248-409-1900 dburke@mi-worklaw.com

By:  Bill Pilchak – 2/12/15



Business often decries how intrusive the federal government has become, but specifics are seldom provided. Perhaps individual businesses fear retribution from the government should they point fingers at specific agencies. Thankfully, law firms are not as highly regulated – and thus not as vulnerable to intimidation – as our clients. And, thankfully, we are too well-armed in the law to be daunted from pointing out the march of Big Government.

Accordingly, allow me to illustrate how one agency, the National Labor Relations Board, has asserted employee rights outside the union context to dismantle heretofore-legal employer policies and practices.

No-Solicitation (Of Employees) Clauses

Most non-compete and executive employment agreements contain a provision that employees will not solicit their colleagues after their employment ends, typically for a defined period of time. According to the NLRB, these provisions are illegal for non-managers. In Quicken Loans, 361 NLRB No. 94 (N.L.R.B. Nov. 3, 2014), “Garza” was employed as a loan officer. She signed an agreement which acknowledged that Quicken’s personnel lists, rosters, personal information of co-workers, managers, executives and officers, including home and cell phone numbers, addresses, and email addresses was confidential. The agreement also apparently contained non-compete clauses and an obligation to refrain from contacting or soliciting Quicken Loans’ employees after employment ended. After Garza left employment, she and five other former employees of Quicken were sued for alleged violations of the no contact/no raiding and non-compete provisions. Garza countered the suit by filing a Charge with the NLRB. Even though Garza was no longer an employee, the NLRB found that the designation of employee information as confidential chilled the section 7 rights of employees (to engage in protected, concerted activity –including the formation of a union) and ordered Quicken to rescind the provisions that employee information was confidential and inform all employees that it will not be enforced.

Thankfully, Quicken Loans has petitioned the D.C. Court of Appeals to overturn the Board’s ruling. Briefs are due this month. Stay tuned.

Bullying Policy

The NLRB recently applied Section 7 rights to prohibit terminations for bullying.

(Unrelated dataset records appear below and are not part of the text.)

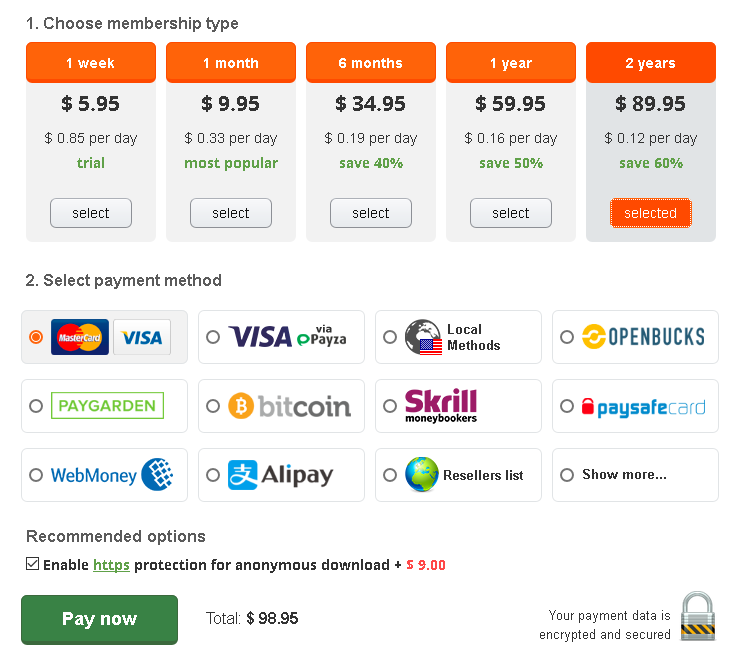Image resolution: width=744 pixels, height=653 pixels.
Task: Click the 6 months plan header
Action: tap(370, 63)
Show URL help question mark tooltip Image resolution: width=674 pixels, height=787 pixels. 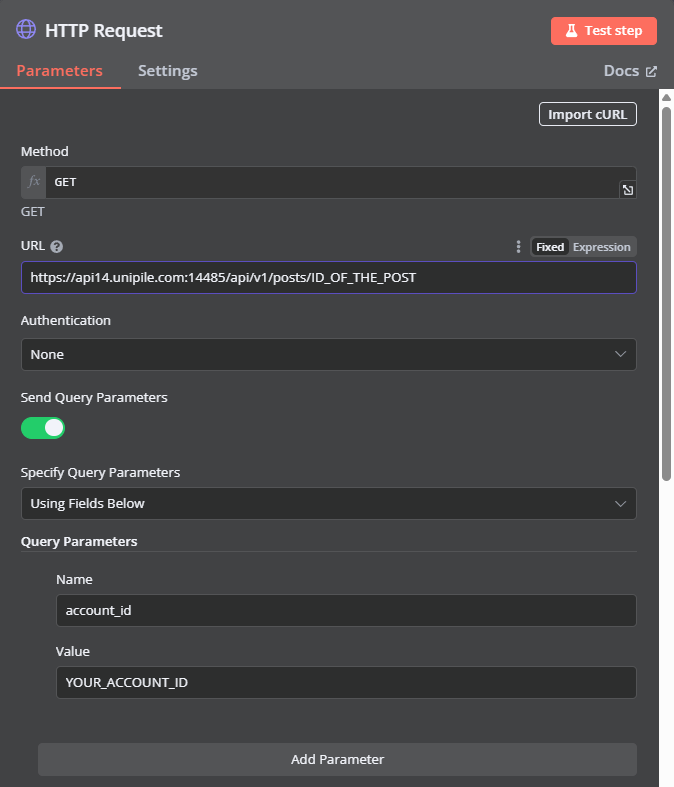[57, 246]

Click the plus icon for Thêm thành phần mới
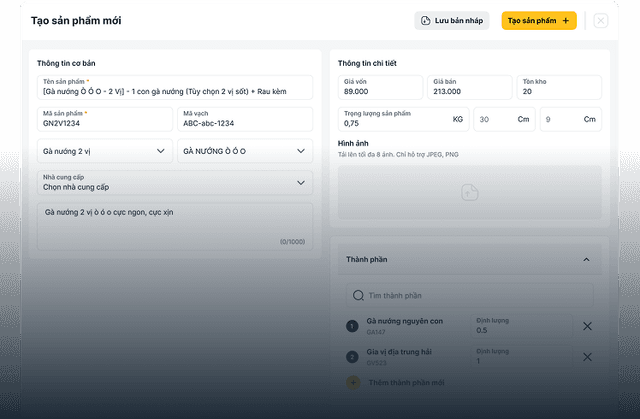tap(351, 383)
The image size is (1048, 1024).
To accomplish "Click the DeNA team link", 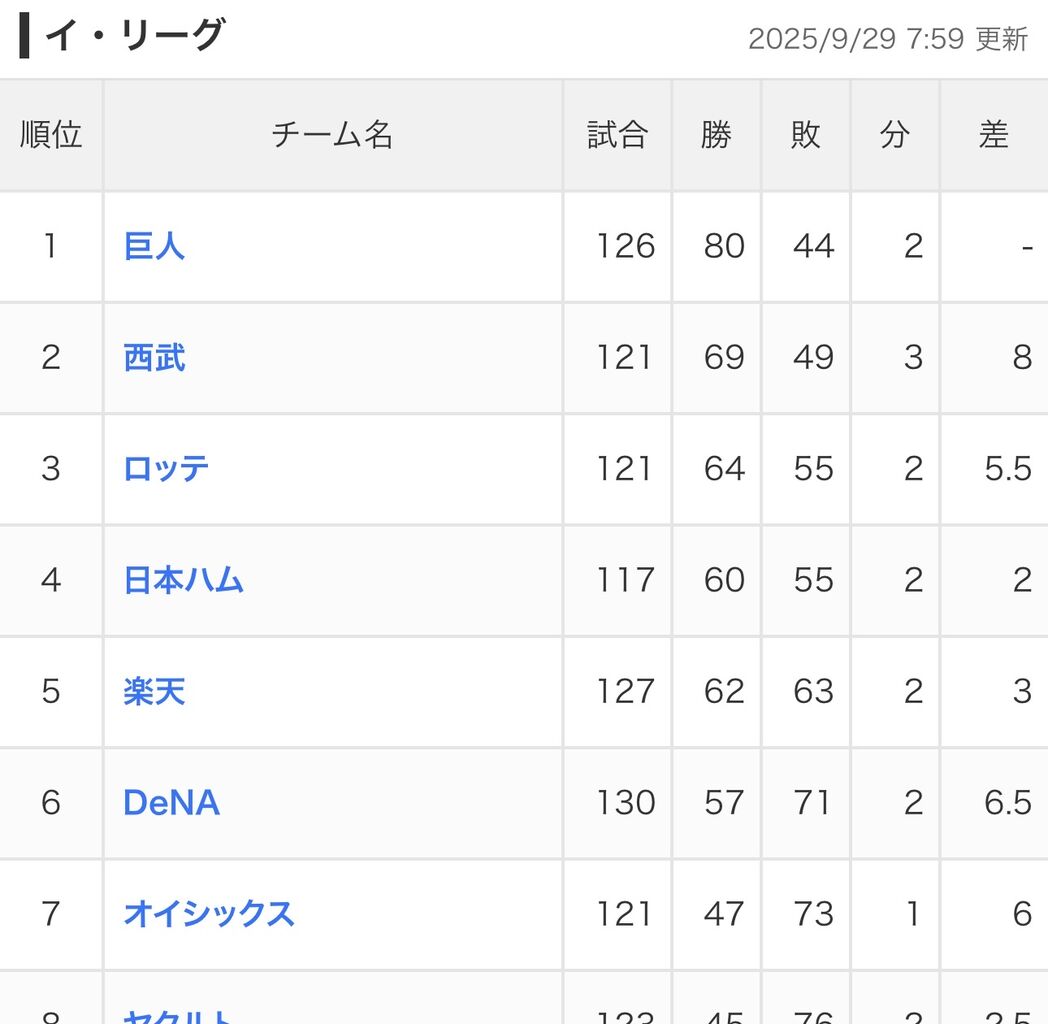I will (x=171, y=802).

The holding of Hispanics United of Buffalo, 359 NLRB No. 37 (December 14, 2014) will surprise many business owners/leaders. Marianna and Lydia were coworkers, who communicated by phone and text during and after work. Lydia frequently criticized other co-workers, who she felt did not provide timely and adequate assistance to clients. When Lydia told Marianna that she intended to bring her concerns to management, Marianna informed four of those employees, who then posted comments about Lydia on Facebook. The Board’s opinion does not fully quote the postings, but management considered them “bullying and harassment” in violation of the company’s zero-tolerance policy and terminated the employees who posted them. Finding the Facebook comments to be “the first step toward taking group action” and constituting concerted, protected activity, the Board ruled the discharges were an unfair labor practice.

In an era where unions are becoming less popular (per Associated Press, union members in Michigan dropped by 48,000 workers last year to 585,000) and where the NLRB has less work on its plate, it has reached out to the non-union environment for cases. Heaven forbid that a federal agency might shrink because the business model underlying its “cause” has become outmoded.

The takeaway for employers is: Be careful when terminating or disciplining employees who take “group” action, even in a non-union context. Likewise, it is time to review and revise the policies (social media, confidentiality, use of company logos, etc.) that the NLRB targets when ruling against employers.